Americans have the right to legal cousel as specified by the Supreme Court case Gideon vs Wainwright. The only problem now is that this has become an unfunded mandate.
And this does not even take into account the fact that drones can be used against American citizens.
Next Monday, America will quietly mark one of the most profound anniversaries in its legal history. Exactly 50 years ago, on March 18, 1963, the United States Supreme Court unanimously announced in Gideon v. Wainwright that the Sixth Amendment guarantees to every criminal defendant in a felony trial the right to a lawyer. "Reason and reflection," Justice Hugo Black wrote, "require us to recognize that, in our adversary system of criminal justice, any person haled into court, who is too poor to hire a lawyer, cannot be assured a fair trial unless counsel is provided to him."
The Gideon decision, heralded in its own time, has profoundly changed America’s criminal justice system ever since. In the past half century since the ruling, the constitutional right to counsel has ensured that millions of criminal suspects — the guilty, the innocent, and the somewhere-in-between — have been aided by earnest, capable lawyers.

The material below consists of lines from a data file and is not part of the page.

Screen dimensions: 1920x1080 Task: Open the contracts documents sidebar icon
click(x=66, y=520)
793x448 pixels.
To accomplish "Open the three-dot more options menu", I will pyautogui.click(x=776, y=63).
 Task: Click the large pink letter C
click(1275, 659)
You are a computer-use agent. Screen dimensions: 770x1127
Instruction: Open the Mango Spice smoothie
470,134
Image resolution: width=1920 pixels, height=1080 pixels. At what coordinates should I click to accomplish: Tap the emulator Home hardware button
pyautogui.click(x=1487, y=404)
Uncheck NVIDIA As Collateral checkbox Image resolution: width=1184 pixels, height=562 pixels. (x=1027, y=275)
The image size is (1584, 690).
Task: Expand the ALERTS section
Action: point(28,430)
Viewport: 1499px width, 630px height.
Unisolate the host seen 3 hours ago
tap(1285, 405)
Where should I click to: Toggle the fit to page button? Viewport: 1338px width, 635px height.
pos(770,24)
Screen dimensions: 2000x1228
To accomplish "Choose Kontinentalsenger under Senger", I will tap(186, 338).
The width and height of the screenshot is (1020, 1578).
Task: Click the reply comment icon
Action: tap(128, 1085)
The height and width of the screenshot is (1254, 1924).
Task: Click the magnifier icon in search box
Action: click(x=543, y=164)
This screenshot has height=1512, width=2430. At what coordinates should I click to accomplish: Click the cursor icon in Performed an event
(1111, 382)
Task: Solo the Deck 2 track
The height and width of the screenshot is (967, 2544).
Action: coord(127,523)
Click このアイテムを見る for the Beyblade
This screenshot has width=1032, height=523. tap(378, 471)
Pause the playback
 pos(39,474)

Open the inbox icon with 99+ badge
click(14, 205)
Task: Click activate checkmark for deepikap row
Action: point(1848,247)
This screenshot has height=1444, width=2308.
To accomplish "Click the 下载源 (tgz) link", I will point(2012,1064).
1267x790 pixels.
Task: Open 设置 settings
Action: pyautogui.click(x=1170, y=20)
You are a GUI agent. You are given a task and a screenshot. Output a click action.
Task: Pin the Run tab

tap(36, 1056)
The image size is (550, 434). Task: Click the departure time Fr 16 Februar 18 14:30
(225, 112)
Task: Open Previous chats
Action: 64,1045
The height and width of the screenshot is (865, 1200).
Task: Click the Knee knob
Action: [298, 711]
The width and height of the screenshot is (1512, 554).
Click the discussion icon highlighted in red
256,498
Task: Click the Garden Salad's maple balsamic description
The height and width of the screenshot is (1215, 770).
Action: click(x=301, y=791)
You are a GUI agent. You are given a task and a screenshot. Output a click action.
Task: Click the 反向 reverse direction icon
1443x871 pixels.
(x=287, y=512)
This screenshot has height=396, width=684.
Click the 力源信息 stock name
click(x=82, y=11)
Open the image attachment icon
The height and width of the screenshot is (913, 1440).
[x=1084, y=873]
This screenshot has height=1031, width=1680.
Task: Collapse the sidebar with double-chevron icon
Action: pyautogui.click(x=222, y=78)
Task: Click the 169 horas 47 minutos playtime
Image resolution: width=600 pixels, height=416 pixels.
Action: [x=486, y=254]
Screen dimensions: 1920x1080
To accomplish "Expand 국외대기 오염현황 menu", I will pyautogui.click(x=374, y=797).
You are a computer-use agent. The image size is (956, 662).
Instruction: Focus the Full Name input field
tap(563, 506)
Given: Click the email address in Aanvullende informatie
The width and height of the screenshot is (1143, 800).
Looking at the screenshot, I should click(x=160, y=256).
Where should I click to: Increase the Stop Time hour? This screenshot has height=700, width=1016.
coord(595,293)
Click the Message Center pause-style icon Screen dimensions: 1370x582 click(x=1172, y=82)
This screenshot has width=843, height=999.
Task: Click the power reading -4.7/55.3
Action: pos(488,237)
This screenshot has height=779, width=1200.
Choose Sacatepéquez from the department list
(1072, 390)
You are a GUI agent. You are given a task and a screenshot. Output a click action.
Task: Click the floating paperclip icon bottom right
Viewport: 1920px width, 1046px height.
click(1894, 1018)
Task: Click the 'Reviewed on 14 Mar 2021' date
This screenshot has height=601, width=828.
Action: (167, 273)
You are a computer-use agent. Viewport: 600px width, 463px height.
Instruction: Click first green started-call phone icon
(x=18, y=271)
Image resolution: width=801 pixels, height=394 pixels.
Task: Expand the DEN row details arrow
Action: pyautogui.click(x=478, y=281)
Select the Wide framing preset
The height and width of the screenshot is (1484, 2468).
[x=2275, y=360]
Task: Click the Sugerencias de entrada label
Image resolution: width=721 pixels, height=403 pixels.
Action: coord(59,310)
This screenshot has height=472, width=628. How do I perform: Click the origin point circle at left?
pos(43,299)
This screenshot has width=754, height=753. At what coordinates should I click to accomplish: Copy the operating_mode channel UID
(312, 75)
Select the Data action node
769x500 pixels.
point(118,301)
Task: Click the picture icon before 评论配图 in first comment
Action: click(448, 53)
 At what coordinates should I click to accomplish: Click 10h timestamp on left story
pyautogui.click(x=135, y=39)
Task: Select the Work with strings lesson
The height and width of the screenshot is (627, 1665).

Today, sadly, the Gideon ruling amounts to another unfunded mandate — the right to a lawyer for those who need one most is a constitutional aspiration as much as anything else. And the reasons are no mystery. Over the intervening half-century, Congress and state lawmakers consistently have refused to fund public defenders’ offices adequately.
So today, the justices won’t secure the basic fair trial rights they themselves recognized in Gideon. And today, elected officials see no political value in spending the money it would take to ensure that every American has an opportunity for equal justice.